To cognoscenti, the term "weightlifters" applies only to Olympic-stylers, not to powerlifters (whose events are the squat, dead lift and bench press) or, heaven forbid, bodybuilders. For serious weightlifters, everything points to the Olympics, the sport's quadrennial parole from obscurity. There are no intercollegiate weightlifting competitions, no scholarships, no professional tour.

In the United States, this lack of reward has meant a chronic shortage of athletes and coaches and, thus, slender Olympic fortunes for a generation. Los Angeles, for example, has but one true weightlifters gym. "Most fitness centers do not like to have Olympic lifters in their facility," says Paul Fleschler, technical director of USA Weightlifting Federation. "They make a lot of noise, because the weights are made to be dropped from overhead. Also, fitness centers cater to people who primarily care about how they look. Most of the athletes don't care much what they look like, they just want to be able to lift a lot of weight."

The L.A. gym is at Van Nuys High School. It is the domain of master weightlifting coach Bob Takano. Gym and coach are well known within the small world of weightlifting, and exemplify its ethic of sacrifice.

The barn-like facility, gritty, scarred and devoid of amenities, is "very much like the training center for the Bulgarian national team," Takano says.

Takano, 54, has coached the U.S. women's team in the world weightlifting championships, and will be an assistant coach of the men's team in this year's competition in Poland. He teaches advanced-placement biology and honors physiology at Van Nuys High. From 3:30 to at least 8 weeknights, and all afternoon Saturday, he can be found in the gym, working with high-schoolers and competitive adult weightlifters. "I guess I don't have a private life," he admits. "But there are so very few of us who know how to do this. I have to keep the torch going. If I don't, there's no weightlifting in L.A. There is none in Chicago now. There's no weightlifting in Dallas. In many big cities there's no weightlifting at all. It's amazing we have the Olympic team we do."

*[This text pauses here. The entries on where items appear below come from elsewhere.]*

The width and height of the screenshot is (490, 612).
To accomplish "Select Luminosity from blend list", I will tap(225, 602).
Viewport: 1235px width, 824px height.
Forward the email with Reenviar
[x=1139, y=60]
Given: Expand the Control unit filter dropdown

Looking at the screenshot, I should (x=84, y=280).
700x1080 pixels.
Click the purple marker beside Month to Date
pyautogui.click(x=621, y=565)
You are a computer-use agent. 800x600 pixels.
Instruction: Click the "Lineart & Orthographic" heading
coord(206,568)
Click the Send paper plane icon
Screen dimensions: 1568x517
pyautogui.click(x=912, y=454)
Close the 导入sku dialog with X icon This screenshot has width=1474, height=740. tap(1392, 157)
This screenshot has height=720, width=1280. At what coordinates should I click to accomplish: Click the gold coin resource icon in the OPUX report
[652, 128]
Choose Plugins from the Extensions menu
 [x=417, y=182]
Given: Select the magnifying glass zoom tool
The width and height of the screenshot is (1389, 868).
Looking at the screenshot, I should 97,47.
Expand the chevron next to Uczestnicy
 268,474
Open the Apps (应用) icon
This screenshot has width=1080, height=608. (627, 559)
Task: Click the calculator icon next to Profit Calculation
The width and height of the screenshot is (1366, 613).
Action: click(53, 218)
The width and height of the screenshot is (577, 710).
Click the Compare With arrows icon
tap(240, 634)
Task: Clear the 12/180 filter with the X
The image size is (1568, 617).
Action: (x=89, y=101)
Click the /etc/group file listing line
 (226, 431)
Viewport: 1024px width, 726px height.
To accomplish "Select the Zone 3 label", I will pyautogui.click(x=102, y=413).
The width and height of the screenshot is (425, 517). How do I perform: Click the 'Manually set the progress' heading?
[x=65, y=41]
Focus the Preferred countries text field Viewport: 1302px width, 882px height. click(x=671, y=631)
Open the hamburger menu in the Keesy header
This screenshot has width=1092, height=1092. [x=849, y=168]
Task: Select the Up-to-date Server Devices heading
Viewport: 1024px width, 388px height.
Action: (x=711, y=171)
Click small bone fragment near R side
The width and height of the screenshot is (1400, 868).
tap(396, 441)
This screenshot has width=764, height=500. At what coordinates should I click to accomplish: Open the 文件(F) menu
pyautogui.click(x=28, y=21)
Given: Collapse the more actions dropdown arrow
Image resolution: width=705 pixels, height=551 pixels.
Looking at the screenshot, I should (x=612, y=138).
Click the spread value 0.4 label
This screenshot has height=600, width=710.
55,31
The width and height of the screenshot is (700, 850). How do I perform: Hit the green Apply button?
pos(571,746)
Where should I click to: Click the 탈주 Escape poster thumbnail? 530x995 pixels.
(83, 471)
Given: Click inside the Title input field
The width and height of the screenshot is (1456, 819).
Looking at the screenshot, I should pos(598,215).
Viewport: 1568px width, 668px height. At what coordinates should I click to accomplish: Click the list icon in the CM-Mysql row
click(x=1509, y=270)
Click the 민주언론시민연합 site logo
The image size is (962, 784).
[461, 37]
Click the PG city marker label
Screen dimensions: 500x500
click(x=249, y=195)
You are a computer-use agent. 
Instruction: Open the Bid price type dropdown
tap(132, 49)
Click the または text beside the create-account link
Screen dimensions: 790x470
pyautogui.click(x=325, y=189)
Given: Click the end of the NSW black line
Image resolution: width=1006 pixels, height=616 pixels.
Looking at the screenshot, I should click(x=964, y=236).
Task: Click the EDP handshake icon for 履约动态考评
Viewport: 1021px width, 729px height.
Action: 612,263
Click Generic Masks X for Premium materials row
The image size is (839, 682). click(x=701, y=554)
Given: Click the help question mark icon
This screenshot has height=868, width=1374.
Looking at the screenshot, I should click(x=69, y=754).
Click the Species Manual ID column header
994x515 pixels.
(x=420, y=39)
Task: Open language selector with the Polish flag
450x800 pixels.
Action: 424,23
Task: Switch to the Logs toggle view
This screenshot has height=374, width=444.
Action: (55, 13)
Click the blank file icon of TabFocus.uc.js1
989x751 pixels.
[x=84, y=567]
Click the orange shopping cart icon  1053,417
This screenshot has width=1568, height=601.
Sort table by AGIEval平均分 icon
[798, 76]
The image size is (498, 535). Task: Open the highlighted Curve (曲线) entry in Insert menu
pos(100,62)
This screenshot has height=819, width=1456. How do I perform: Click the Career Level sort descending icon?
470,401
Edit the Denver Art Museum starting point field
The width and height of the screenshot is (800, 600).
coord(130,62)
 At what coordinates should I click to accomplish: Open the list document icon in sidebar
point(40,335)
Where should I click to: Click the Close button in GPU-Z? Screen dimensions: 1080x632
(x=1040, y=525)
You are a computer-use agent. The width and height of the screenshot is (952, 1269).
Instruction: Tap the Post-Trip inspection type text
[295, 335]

What fires the sport's devotees is its deceptive sweetness, its commingling of strength, speed, agility and precision. To them, it's addictive. "When you do a perfect lift, the bar is almost weightless," says Arthur Drechsler, author of the seminal "The Weightlifting Encyclopedia. "It's like hitting the sweet spot in golf, and once you experience it, you want to experience it again and again."

I have a hunch of my own about why weightlifters are so overlooked in image-crazy Southern California: Their bodies don't resemble those that strut in front of tourists at Muscle Beach. The puffed narcissists of bodybuilding define our visual notions of strength. Weightlifters are the strongest people in the world, but they tend to look much like athletes in other competitive sports. Greg Schouten, for example, could pass for a college-football defensive back.

In short, another example of the special L.A. tendency to confuse appearance with substance. Diana Fuhrman, a Van Nuys High teacher and former student of Takano, often hears people remark, after they learn of her three national women's weightlifting championships, "You don't look that strong." She always tells them, "This is what strong looks like."